* **Activity**
Can you transcribe every line of the listing below word for word, leaving out the pictures?

* **Material for the task**
********

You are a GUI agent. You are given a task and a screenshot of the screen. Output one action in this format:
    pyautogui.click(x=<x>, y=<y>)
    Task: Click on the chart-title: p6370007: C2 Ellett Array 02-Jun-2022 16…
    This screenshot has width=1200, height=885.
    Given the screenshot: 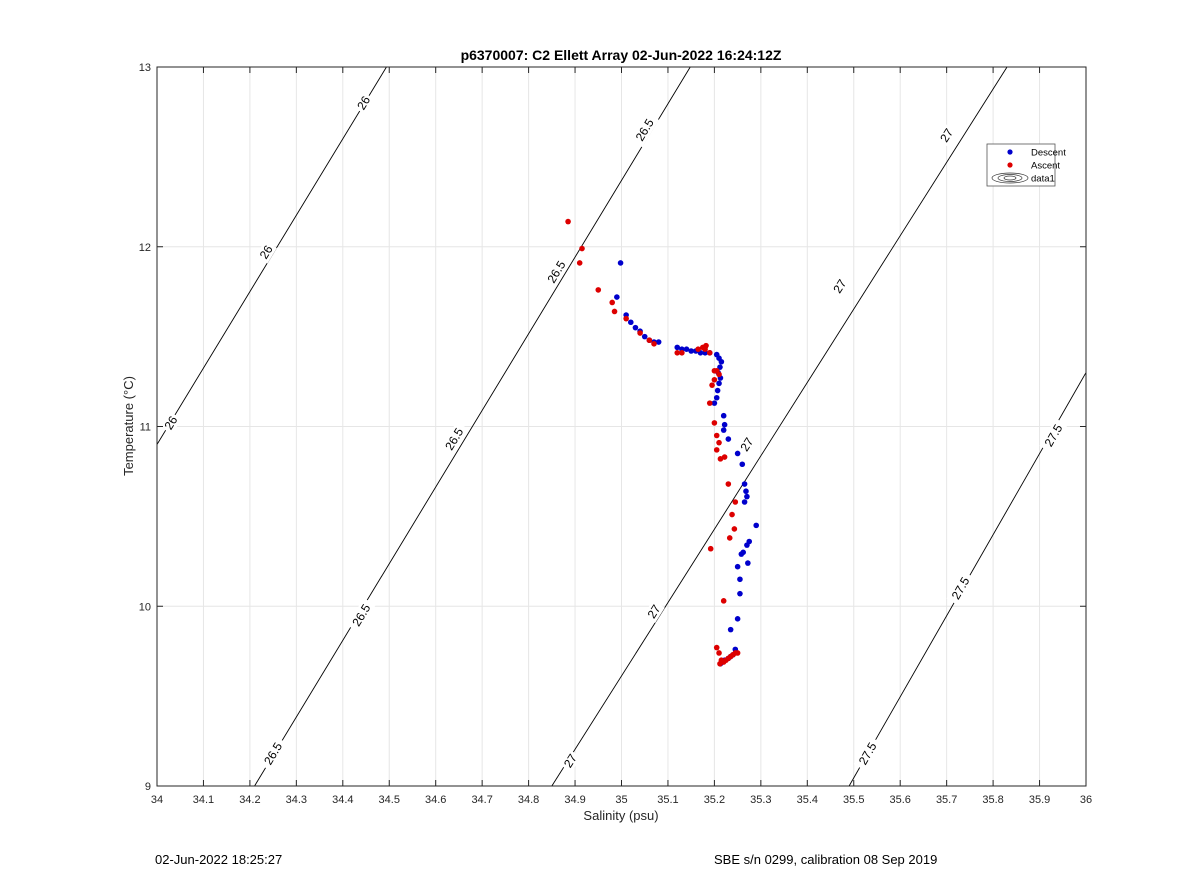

********

* **Exercise answer**
You are a GUI agent. You are given a task and a screenshot of the screen. Output one action in this format:
    pyautogui.click(x=<x>, y=<y>)
    Task: Click on the chart-title: p6370007: C2 Ellett Array 02-Jun-2022 16…
    This screenshot has width=1200, height=885.
    Given the screenshot: 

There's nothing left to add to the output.